Nayampally ist überzeugt, dass die IP-Cores aus der zweiten Akida-Generation helfen, dass diese Prognosen Realität werden. Akida 2.0 basiert auf denselben Ansätzen wie die erste Akida-Plattform, es handelt sich also um neuromorphe Prozessoren, die nicht mithilfe von Analogtechnik realisiert, sondern rein digital implementiert werden. Neuromorphe Prozessoren orientieren sich an den Funktionsprinzipien und der Leistungsfähigkeit des Gehirns und sind deshalb deutlich energieeffizienter als andere Architekturen, denn sie rechnen nur, wenn es notwendig ist, weshalb Brainchip seine Architektur auch als Event-basiert bezeichnet. Die von Brainchip genutzte Architektur bezeichnet Nayampally als »Temporal Event-based Neural Networks«, kurz: TENN. Sie verfügt über Knoten, die aus neuronalen Recheneinheiten und dem dazugehörigen Speicher bestehen, die wiederum über ein intelligentes Netz (Mesh) verbunden sind, das nicht nur die Verbindung zwischen den Knoten übernimmt, sondern auch weiß, wie die nächsten Knoten getriggert werden müssen. Dazu kommt noch ein lokaler Scratchpad-Speicher und zwei DMA-Controller. »Mit diesem Ansatz lässt sich die Leistungsaufnahme deutlich reduzieren, wir sprechen hier von mehreren Größenordnungen – im Edge ein entscheidender Faktor«, so Nayampally.
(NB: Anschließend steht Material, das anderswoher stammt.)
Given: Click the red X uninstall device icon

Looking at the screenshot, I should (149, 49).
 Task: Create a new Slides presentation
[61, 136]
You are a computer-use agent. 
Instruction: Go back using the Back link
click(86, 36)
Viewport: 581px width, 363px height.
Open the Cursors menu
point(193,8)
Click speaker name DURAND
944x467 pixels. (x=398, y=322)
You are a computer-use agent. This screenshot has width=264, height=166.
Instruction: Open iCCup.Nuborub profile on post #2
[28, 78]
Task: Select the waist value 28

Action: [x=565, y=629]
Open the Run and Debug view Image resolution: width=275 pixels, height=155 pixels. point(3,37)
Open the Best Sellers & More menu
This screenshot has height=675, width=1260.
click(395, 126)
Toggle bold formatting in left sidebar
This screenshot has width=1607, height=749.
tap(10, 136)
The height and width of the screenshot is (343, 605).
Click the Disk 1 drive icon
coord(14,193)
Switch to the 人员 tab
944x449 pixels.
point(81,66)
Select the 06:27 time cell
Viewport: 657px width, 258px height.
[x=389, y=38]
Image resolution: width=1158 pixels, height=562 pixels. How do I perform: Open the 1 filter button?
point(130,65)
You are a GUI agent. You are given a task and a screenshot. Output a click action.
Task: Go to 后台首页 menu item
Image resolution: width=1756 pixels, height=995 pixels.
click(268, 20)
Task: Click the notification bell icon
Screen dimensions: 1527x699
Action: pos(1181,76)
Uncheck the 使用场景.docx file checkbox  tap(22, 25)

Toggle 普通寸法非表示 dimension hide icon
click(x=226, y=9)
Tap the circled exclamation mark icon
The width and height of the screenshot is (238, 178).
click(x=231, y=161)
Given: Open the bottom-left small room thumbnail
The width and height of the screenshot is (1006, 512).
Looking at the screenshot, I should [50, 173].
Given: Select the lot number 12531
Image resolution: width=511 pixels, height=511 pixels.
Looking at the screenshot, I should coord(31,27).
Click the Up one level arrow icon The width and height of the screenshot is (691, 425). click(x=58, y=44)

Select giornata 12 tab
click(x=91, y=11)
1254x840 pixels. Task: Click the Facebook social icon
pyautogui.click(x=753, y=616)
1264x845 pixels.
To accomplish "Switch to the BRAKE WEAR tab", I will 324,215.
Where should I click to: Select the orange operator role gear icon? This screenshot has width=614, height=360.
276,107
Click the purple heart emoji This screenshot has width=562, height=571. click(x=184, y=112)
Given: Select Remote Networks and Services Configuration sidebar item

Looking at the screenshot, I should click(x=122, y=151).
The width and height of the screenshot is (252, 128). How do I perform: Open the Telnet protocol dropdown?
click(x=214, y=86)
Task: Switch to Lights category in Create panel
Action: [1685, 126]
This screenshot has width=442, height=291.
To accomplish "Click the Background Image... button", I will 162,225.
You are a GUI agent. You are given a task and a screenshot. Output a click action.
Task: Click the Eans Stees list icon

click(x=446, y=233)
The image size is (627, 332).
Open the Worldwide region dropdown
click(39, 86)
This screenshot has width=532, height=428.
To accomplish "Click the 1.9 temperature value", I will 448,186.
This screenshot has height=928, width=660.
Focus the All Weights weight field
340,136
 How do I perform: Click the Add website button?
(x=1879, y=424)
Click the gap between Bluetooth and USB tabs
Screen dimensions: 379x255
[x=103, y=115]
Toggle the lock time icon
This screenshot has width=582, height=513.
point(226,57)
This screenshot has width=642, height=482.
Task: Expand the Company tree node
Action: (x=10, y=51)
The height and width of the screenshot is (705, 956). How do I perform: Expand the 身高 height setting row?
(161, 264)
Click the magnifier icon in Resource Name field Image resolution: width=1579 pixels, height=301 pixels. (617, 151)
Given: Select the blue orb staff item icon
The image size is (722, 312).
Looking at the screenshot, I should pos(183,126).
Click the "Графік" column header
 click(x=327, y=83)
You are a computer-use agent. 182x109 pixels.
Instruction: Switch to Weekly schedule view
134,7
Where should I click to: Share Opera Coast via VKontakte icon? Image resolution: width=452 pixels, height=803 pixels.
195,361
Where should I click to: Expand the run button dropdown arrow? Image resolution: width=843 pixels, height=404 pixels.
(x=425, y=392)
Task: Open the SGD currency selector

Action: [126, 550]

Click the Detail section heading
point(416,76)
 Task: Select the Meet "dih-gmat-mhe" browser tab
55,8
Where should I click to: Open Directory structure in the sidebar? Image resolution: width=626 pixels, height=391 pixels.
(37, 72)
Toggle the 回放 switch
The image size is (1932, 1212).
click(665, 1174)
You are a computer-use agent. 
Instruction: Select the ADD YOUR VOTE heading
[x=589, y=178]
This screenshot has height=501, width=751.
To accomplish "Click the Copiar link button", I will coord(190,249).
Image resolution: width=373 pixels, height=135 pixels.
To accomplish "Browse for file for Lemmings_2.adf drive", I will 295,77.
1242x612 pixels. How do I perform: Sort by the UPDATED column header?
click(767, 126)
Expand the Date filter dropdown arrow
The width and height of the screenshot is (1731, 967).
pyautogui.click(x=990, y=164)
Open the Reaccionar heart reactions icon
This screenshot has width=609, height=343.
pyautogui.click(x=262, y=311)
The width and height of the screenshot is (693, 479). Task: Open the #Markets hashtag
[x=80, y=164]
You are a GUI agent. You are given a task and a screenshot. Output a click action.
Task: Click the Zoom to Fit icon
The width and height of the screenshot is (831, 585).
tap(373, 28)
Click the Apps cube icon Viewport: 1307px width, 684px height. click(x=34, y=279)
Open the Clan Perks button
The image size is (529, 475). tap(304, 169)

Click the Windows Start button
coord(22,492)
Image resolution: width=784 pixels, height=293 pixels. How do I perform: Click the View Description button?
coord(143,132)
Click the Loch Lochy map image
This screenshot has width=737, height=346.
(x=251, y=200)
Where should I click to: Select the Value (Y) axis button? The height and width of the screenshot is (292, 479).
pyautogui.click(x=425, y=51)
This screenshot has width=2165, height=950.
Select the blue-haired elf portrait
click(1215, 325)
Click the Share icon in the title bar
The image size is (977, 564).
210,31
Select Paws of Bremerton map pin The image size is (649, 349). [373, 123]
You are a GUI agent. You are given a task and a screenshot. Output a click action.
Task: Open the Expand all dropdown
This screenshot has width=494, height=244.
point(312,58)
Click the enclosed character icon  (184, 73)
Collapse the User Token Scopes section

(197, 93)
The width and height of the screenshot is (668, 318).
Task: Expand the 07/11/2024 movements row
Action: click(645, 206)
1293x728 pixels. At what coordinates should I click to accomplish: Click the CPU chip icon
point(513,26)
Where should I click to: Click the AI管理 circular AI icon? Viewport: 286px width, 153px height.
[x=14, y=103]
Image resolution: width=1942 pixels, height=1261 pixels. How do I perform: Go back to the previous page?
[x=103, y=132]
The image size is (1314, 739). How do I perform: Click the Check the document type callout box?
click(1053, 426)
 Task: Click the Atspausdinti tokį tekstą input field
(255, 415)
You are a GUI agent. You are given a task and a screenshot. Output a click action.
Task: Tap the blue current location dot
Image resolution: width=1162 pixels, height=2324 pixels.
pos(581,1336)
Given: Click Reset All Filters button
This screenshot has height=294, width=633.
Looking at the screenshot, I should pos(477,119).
Akida mit TENN hat entscheidende Vorteile, wenn es beispielsweise um die Verarbeitung von rohen Audiodaten geht, denn »mit Akida ist keine zusätzliche Filterung oder DSP-Hardware notwendig, um die Audiosignale zu verarbeiten, TENN kann direkt mit den rohen Audiodaten gefüttert werden.« Wird das IP auf Basis eines 28-nm-Prozesses gefertigt, punktet das IP mit weniger als 2 µJ/Inferenz. »Und das in Kombination mit einer höheren Genauigkeit und kleinerem Speicherbedarf im Vergleich zu heutigen Alternativen mit MFCC (Mel Frequency Cepstral Coefficients) und DSCNN (Depthwise Separable Convolutional Neural Network)«, erklärt Nayampally. Und: »TENNs ermöglichen radikal einfachere Implementierungen, indem sie die Rohdaten direkt von den Sensoren abrufen, was die Modellgröße und die durchgeführten Operationen drastisch reduziert und gleichzeitig eine sehr hohe Genauigkeit gewährleistet. Dadurch können die Design­zy­k­len verkürzt und die Entwicklungskosten drastisch gesenkt werden.«

»Außerdem ist es mit unserer Akida-IP-Plattform möglich, auf dem Baustein weiter zu lernen, ohne dass ein erneutes Training in der Cloud notwendig ist.« Und: »Unsere IP-Cores zeichnen sich durch eine sehr gute Performance bei gleichzeitig extrem hoher Energieeffizienz aus, und das gilt auch für komplexe Modelle. So kann zum Beispiel ein Modell wie RESNET-50 komplett auf dem neuronalen Prozessor laufen, ohne die Haupt-CPU zu beanspruchen.« Außerdem unterstützen die IP-Cores von Brainchip »Spatial-Temporal Convolutions«, wodurch die Verarbeitung von zeitkontinuierlichen Rohdaten verbessert wird, ein wichtiger Pluspunkt, wenn es beispielsweise um Video-Analyse, die Analyse von MRT- und CT-Scans oder eine vorausschauende Wartung geht. »Damit erreichen wir im Edge eine höhere Genauigkeit, während die Modellgröße und der Footprint verringert werden«, erklärt Nayampally weiter. Und ein weiterer entscheidender Pluspunkt: »Unser IP unterstützt auch Transformer für die Bildverarbeitung in Hardware, das heißt, mit unserem IP lässt sich die Leistungsfähigkeit von Vision-Anwendungen deutlich erhöhen und das bei einer wirklich geringen Leistungsaufnahme«, so Nayampally.